Introduction:
Immune-complex-mediated membranoproliferative glomerulonephritis (IC-MPGN) is an ultra-rare, fast-progressing kidney disease resulting from immunoglobulin/immune complex deposition triggering complement activation. Data regarding clinical course and long-term outcome in children with IC-MPGN is still scarce. The aim of the study was to investigate clinical and histopathological characteristics and kidney outcomes in children with primary IC-MPGN.
Methods:
We conducted retrospective study of 19 (8M/11F) children with IC-MPGN diagnosed between 2012 and 2019 years. The median age at onset of the disease was 11.0 (IQR: 8.0; 14.0) years. The median duration of the disease before kidney biopsy was 6.0 (IQR: 3.5; 14.0) months. Kidney biopsy with light microscopy and immunofluorescence was performed in all patients. Electron microscopy was done in 11/19 (57.9%) children.
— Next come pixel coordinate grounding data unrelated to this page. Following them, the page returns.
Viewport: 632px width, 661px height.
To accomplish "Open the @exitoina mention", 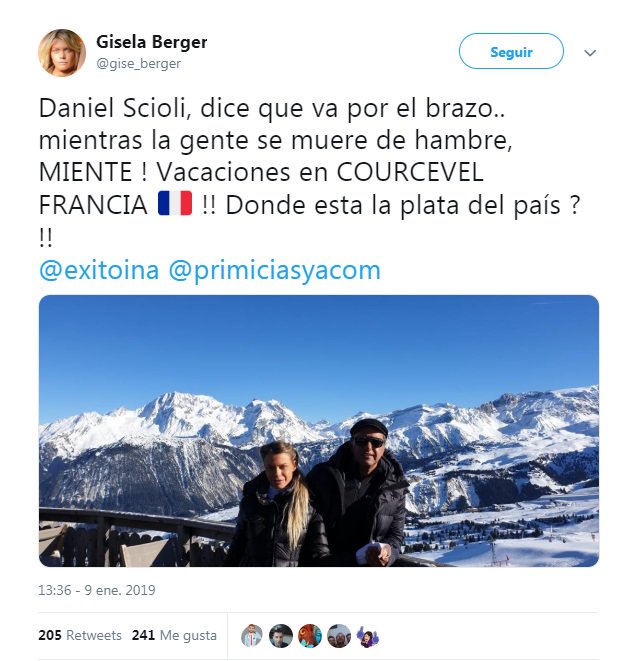I will tap(99, 270).
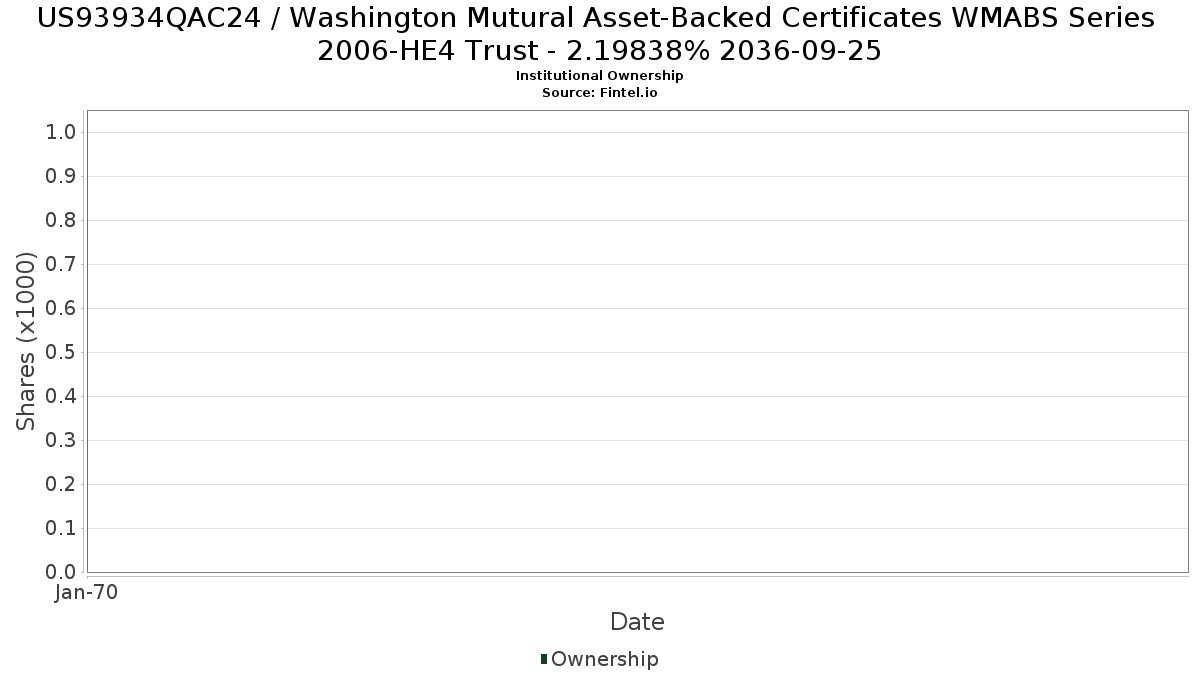Click the 0.0 y-axis tick label
This screenshot has height=675, width=1200.
click(x=62, y=572)
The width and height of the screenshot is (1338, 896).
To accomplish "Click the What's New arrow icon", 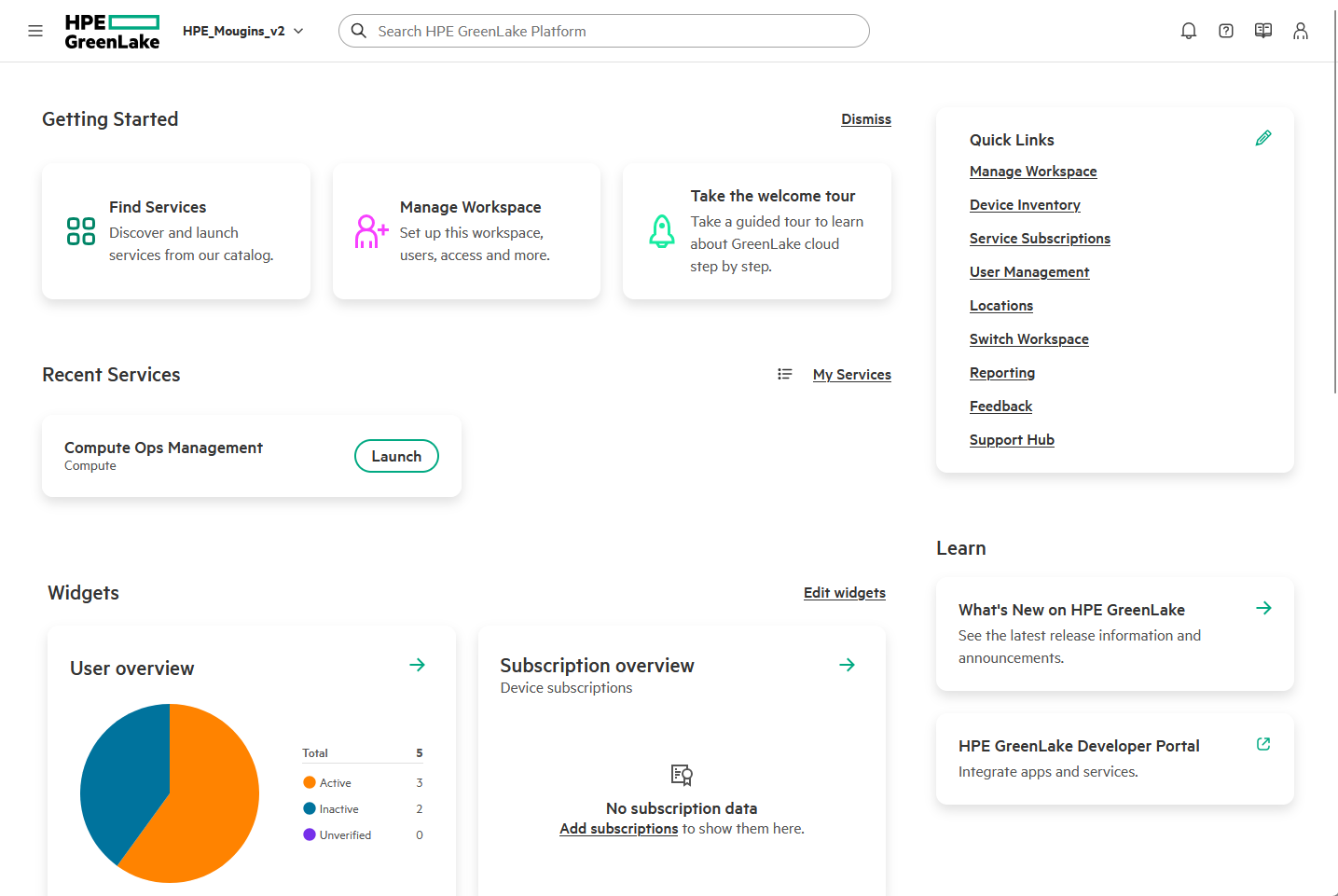I will click(x=1262, y=608).
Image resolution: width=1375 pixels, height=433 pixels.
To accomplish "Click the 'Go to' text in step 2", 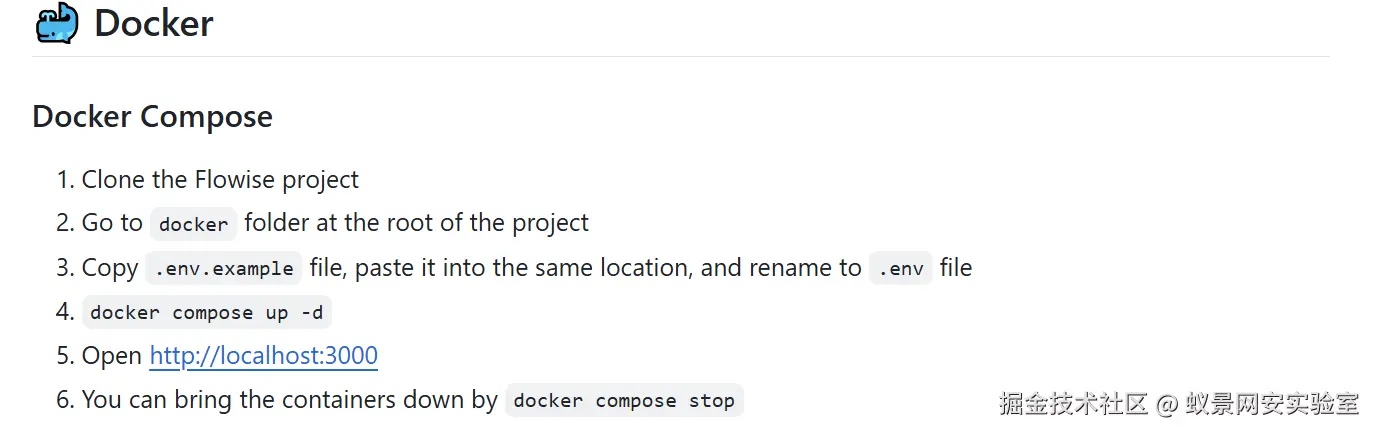I will (112, 223).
All patients were treated with intravenous (iv) cyclophosphamide (CYC) at a dose of 500 mg/m2 for monthly infusion for 6 months combined with oral steroids (1 mg/kg/48h). The median follow-up was 24.0 (IQR: 15.6; 46.8) months.
Results:
All patients presented with steroid-resistant nephrotic syndrome (SRNS) with hematuria and hypertension. 7 (36.8%) children had elevated serum creatinine level at onset of IC-MPGN. Light microscopy revealed along with glomerular basement membrane double contours accompanied by endocapillary and mesangial hypercellularity in all cases, focal glomerulosclerosis in 14 (73.7%) patients, tubular dystrophy and atrophy in 14 (73.7%) and 5 (26.3%) patients, respectively, and interstitial fibrosis in all subjects, including focal - in 15 (78.9%) and diffuse - in 4 (21.1%) individuals. Immunofluorescence showed capillary loop and mesangial deposition of IgG with or without IgM and, to a lesser extent, C3 in all individuals. Electron microscopy demonstrated thickening of glomerular capillary walls due to subendothelial deposition of immune complexes with diffuse (6/11 (54.6%)) or focal (5/11 (45.4%)) podocyte effacement. The first line of immunosuppressive treatment with iv CYC induced complete (CR) and partial remission (PR) of IC-MPGN in 5 (26.3%) and 4 (21.1%) patients, respectively. There was no effect of CYC treatment in 10 (52.6%) children. At the end of follow-up CKD-1 was found in 7 (36.8%) patients with IC-MPGN; CKD-2 in 7 (36.8%) children; CKD-3 in 4 (21.1%) subjects, and CKD-5 in 1 (5.3%) case. Increase in eGFR slope during follow up had 8 (42.1%) children (median 6.0 (IQR: 11.4; 1.8) ml/min/1.73 m2 per year). Decrease in eGFR slope during follow up found in 11 (57.9%) patients (median -4.6 (IQR: -1.4; - 13.4) ml/min/1.73 m2 per year).
Conclusions:
All children with IC-MPGN presented with SRNS with hematuria and hypertension. CYC iv induced CR and PR in almost half of patients, while progression to CKD-2-5 was found in other half of children with IC-MPGN. Effective targeted anti-complement therapy is urgently needed to prevent progression of IC-MPGN to CKD in children.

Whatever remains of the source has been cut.